Nos termos da acusação, em 2023, a arguida progenitora, quando ainda residia no Brasil, anunciou na internet a sua disponibilidade para gerar crianças e, mediante contrapartida monetária, entregá-las a terceiros. Nessa sequência, em dezembro de 2023, já grávida do seu companheiro (que desconhecia esse estado), a arguida foi procurada pelos arguidos casal que viram nesta disponibilidade uma forma de ultrapassar os formalismos dos procedimentos judiciais para adoção; nessa altura, acordaram todos a entrega da criança, logo após o nascimento, pelo valor de €2.500,00.

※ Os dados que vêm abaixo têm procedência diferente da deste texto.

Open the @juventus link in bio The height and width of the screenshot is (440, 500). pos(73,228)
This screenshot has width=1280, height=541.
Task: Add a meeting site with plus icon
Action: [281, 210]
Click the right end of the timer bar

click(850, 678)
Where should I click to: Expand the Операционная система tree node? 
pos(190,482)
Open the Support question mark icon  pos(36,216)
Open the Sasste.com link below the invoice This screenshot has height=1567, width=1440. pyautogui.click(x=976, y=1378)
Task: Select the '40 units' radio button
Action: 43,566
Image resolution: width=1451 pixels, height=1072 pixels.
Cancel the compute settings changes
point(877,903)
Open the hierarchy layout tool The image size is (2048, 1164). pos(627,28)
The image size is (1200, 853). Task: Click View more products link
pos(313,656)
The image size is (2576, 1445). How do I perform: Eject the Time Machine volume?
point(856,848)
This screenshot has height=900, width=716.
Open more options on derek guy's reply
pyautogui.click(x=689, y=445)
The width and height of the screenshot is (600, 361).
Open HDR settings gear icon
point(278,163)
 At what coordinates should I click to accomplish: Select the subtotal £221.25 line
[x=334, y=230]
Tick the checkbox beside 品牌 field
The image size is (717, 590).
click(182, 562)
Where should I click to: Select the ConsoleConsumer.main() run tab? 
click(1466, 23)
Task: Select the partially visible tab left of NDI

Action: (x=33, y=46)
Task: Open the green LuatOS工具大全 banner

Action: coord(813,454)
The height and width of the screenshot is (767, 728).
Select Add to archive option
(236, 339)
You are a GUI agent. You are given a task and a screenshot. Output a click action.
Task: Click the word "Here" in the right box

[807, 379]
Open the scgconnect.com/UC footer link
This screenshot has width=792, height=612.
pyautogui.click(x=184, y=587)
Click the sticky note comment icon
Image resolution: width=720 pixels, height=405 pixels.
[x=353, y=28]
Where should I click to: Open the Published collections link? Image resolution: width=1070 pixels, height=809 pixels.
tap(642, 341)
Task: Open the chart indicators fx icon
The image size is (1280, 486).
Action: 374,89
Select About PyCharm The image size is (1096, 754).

A criança nascera a 21.01.2024, na residência da arguida, sem apoio de terceiros, vindo a arguida a sofrer complicações com o parto que lhe determinaram internamento hospitalar; já no hospital, prosseguindo com o plano (de forma a permitir a filiação em nome do arguido e posterior adoção pela a arguida companheira deste) a arguida progenitora identificou o arguido como pai da criança o que este também confirmou, e assim foi averbada a filiação da criança. Dias após a alta hospitalar da arguida e da criança, a arguida progenitora entregou a criança aos arguidos casal, recebendo o valor acordado.
Sucede que, perante dúvidas sobre a versão dos arguidos, o Ministério Público desencadeou os procedimentos tendo em vista averiguar a efetiva paternidade da criança, culminando com a subsequente retirada da criança aos arguidos casal, em processo que culminou com a aplicação da medida de confiança judicial para adoção.